“He wouldn’t qualify to deliver pizzas, much less be president of the United States.”
“This is Scott from Ohio. Since I was 18 years old, I have voted a down the ticket Republican vote, straight Republican every single election. The reason for that is I believed in the principles of fiscal conservatism, reducing the size of government, increasing individual freedoms and free market capitalism as being the best and most free.
“So when Trump was nominated to be our presidential candidate for the Republican Party, I wasn’t exactly thrilled about it. I thought he was very brash and very crude, but I held my nose and voted for him. I really thinking that a lot of his stuff that he was saying and doing was an act, was a way to get a reaction.

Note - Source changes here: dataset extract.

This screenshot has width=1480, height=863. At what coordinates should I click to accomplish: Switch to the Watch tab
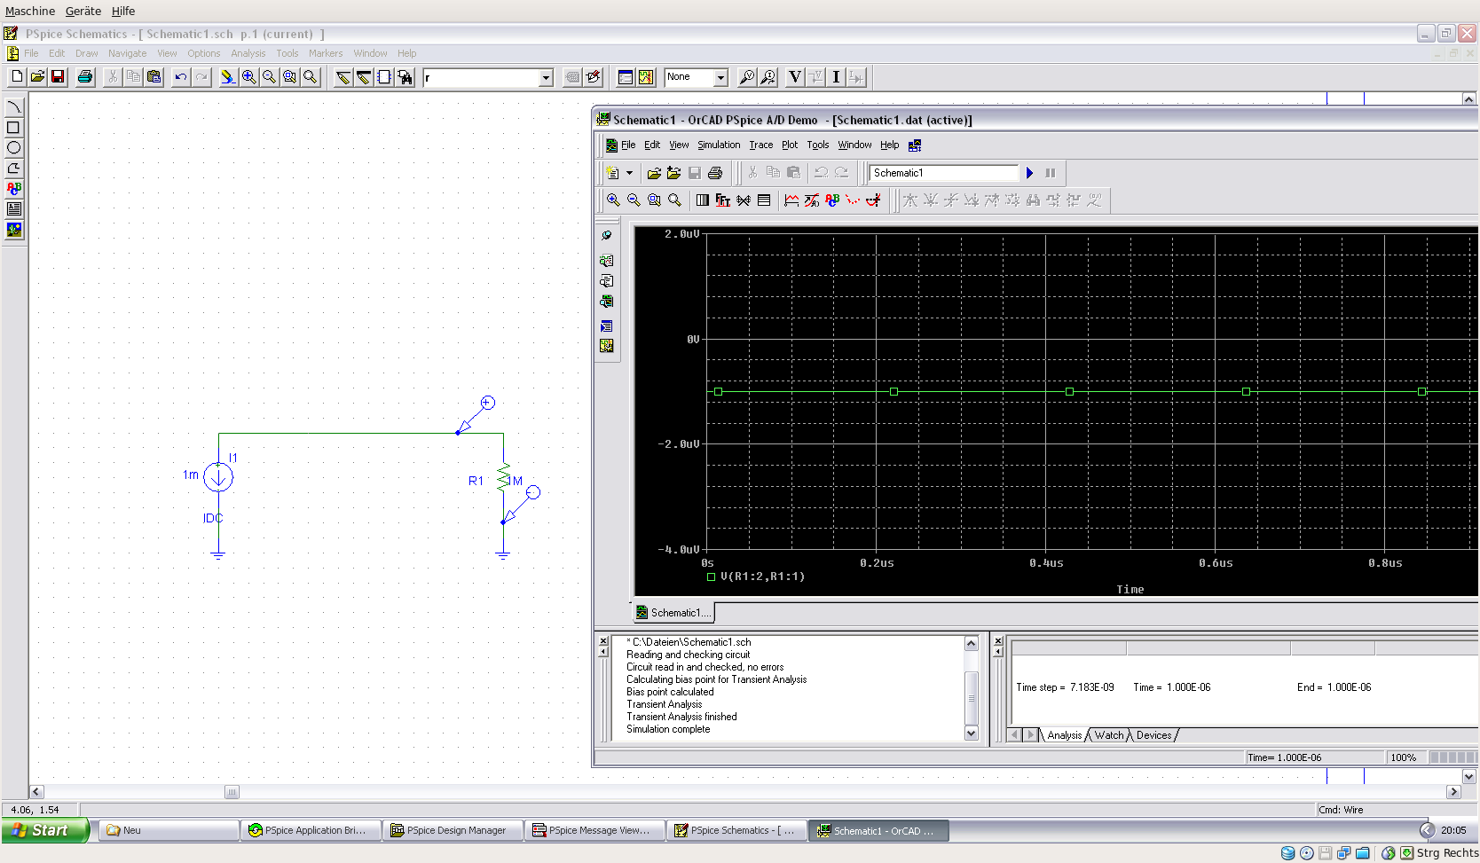[1108, 735]
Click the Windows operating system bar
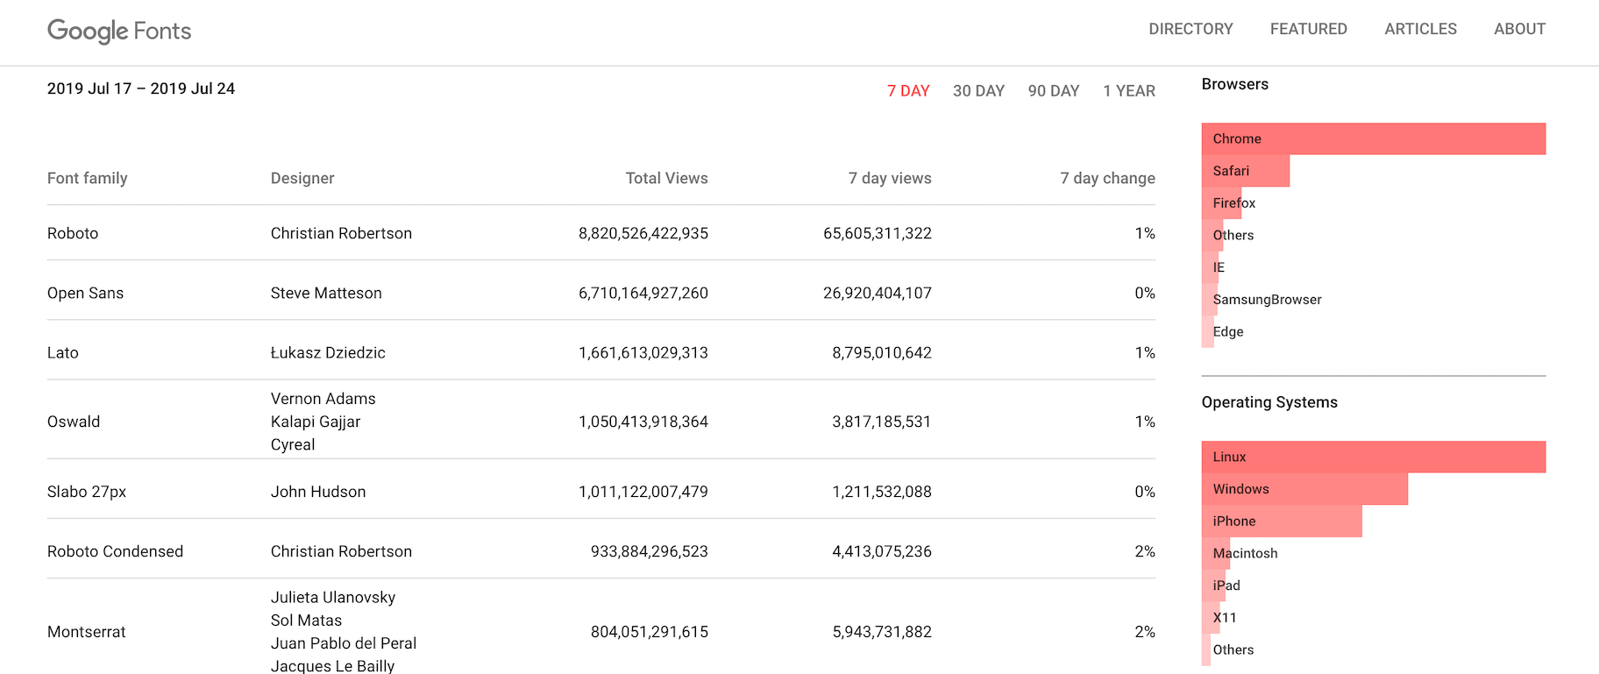The height and width of the screenshot is (674, 1599). coord(1304,489)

“It was a way to get the media to play yet another clip of him. So I also heard a pastor say, “we’re not voting for a someone to be a preacher. We’re voting for a leader, and Trump is the leader we need right now.” So with that justification, I did vote for Donald Trump in 2016. Throughout the first couple years of his presidency, the economically, everything seemed to be fine, but I started paying a little more attention to what he was saying and doing, and I realized that that brash crudeness was not just a way to get a reaction.
“He was that he was so deeply narcissistic that he actually was not a good leader. He couldn’t learn from other people. He couldn’t learn about issues he didn’t know about. He instead would come up with an idea and demand that people agree with him whether it even made sense or not. Eventually, I came to the conclusion that he’s not really a conservative.

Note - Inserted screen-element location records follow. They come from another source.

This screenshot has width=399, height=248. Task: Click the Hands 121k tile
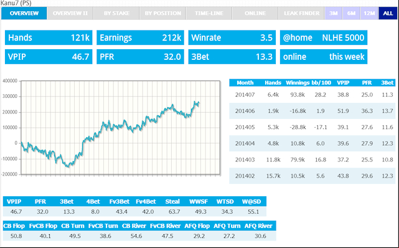pyautogui.click(x=49, y=37)
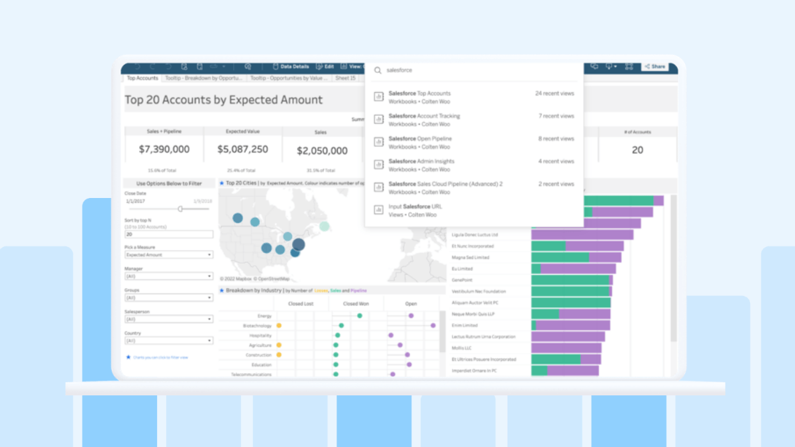Open the Salesperson filter dropdown
This screenshot has height=447, width=795.
(169, 319)
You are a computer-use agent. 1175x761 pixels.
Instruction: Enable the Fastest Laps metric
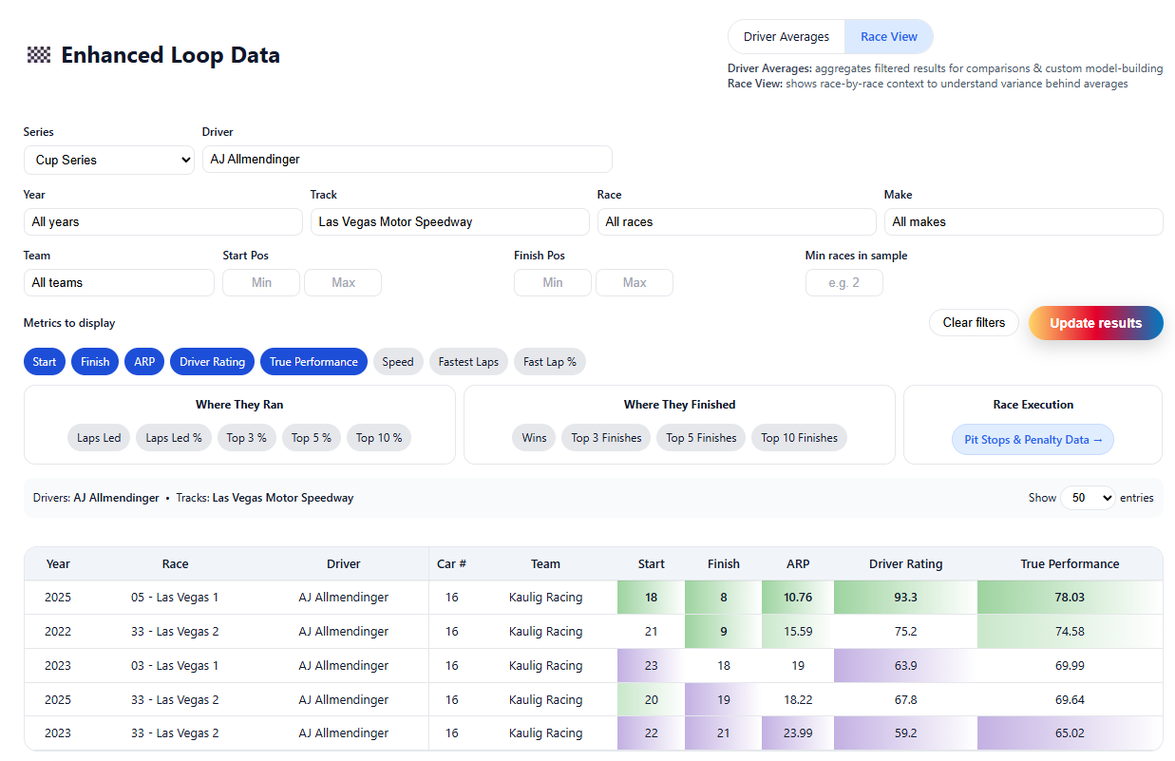pos(468,362)
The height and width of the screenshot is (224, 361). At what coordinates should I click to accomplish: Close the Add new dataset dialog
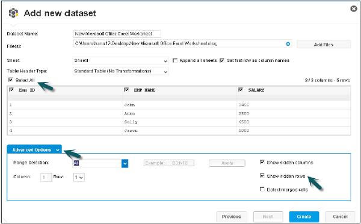pos(353,9)
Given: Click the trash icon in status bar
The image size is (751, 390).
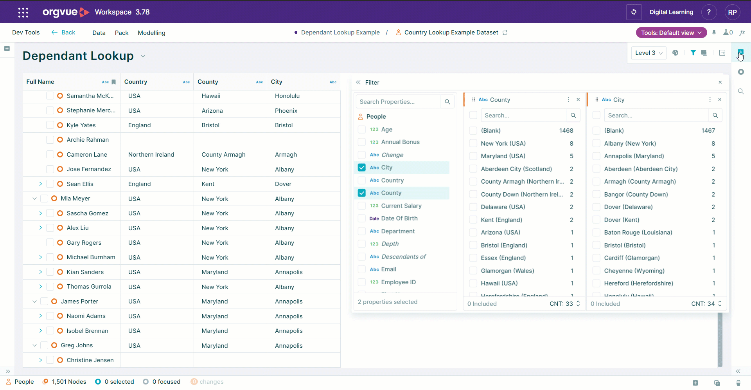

“The deficit rocket ship that we launched is astounding. The amount of spending we did while cutting taxes completely irresponsible way to try to address the budget. He’s not conservative. He’s not a good leader, and he’s not even a good person. He’s not someone I would want my children to emulate.
“He’s not someone I would want to work with. He’s not someone I’d ever want to see volunteer to work with, you know, the youth group at our church, he wouldn’t qualify to be on our Bible school volunteer committee. He wouldn’t pass a simple background check.
“So by the time 2020 rolled around, I realized that a few things. One is, I could never vote for Donald Trump and I didn’t. I voted for Joe Biden. And secondly, that the Republican party no longer was centered on the values I cared about, but was instead centered around Donald Trump in a way that still, I find somewhat baffling.
“With that being said I no longer identify as a Republican, I call myself an independent, and I try, during election cycles, I try to read individual candidates and look at their individual values and records and vote accordingly.
“With that being said, after the 2020 election when Donald Trump refused to admit that he lost because his ego is so big and he inspired thousands of people to commit crimes, and when he actually tweeted that we need to terminate the constitution in order for him to stay president, any sane conservative would immediately consider that disqualifying from even applying to run for office again.
“So how we got to the point where he’s, yet again, the nominee and all these Republican leaders who are just willing to go along with him because of the power, of the popularity that he controlled votes with, it’s repulsive, it’s irresponsible, and at this point I have no home there. So I’m politically homeless, but I feel at peace about that. Donald Trump should never be president. He wouldn’t qualify to deliver pizzas, much less be president of the United States.”